Visualization in response to a thread on r/dataisbeautiful. My post ended up going viral.

After I saw a post on r/dataisbeautiful that in my opinion was misleading, I decided to redo their visualization to make it more transparent and visually appealing.

Libraries

library(tidyverse)
library(here)
library(janitor)
library(usmap)
Using the incredible usmap package to map data onto US States.

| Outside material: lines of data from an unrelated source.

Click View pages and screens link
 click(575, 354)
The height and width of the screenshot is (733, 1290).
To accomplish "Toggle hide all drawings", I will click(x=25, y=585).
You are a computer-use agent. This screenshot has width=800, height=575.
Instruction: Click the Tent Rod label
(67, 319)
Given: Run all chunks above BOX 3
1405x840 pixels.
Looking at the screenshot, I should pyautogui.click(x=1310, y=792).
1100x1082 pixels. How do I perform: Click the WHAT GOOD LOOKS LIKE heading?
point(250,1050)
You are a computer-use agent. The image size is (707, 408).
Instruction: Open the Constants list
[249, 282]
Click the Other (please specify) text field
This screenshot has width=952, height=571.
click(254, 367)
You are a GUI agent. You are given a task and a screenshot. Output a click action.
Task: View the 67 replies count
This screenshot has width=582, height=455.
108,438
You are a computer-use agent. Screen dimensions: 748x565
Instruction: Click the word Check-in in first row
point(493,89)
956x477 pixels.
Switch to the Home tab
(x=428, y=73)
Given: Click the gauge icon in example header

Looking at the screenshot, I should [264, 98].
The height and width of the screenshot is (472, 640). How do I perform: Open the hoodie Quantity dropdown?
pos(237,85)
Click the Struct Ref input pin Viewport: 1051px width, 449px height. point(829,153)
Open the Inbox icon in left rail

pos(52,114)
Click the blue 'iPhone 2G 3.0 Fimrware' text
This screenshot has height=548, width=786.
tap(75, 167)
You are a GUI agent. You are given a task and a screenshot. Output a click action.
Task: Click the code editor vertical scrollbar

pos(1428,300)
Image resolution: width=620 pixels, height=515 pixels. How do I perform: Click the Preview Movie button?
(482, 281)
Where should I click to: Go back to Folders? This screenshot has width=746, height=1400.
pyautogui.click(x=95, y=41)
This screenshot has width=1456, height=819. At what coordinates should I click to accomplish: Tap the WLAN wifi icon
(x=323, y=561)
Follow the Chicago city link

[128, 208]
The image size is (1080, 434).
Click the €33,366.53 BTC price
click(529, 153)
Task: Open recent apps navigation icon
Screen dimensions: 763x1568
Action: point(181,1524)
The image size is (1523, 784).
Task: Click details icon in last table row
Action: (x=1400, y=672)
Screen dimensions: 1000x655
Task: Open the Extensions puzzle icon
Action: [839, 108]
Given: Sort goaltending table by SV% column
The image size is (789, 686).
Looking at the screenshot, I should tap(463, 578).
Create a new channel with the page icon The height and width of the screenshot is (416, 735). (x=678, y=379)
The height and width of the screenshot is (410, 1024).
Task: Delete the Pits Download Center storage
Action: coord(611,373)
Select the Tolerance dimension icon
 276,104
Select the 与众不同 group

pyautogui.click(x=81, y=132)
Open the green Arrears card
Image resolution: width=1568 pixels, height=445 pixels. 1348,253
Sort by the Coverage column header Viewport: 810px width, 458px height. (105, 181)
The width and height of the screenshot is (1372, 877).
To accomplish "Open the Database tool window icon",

I retrieved the data from the Centers for Disease Control and Prevention.

Data

df <- read_csv("Raw/data-table.csv") %>% 
  clean_names() %>% 
  select(-"url") %>% 
  drop_na()

Plot

plot_usmap(data = na.omit(df), values = "rate", color = "black") +
  scale_fill_viridis_c("Deaths per \n100,000 Pop",
                       direction = -1) +
  facet_wrap(~year) +
  theme(legend.position = c(.8, 0.05),
        legend.key.size = unit(0.9, "cm")) +
  labs(title = "Number of Cancer Deaths per 100,000 people in the United States",
       subtitle = "For years for which data is available from the CDC",
       caption = "Viz: Cole Baril - colebaril.ca | Data: CDC | Software: R")
US Cancer rates over time

As seen, the overal rate of cancer per 100,000 people decreases over time. Additionally, there is a cluster of high rate states in the mid-west. The rates in these states also decreases, though by 2020 this region still has the highest rate of cancer per 100,000 people. Furthermore, the state of Utah is a consistent outlier in that it has far lower rates of cancer per 100,000 people compared to all of the other states.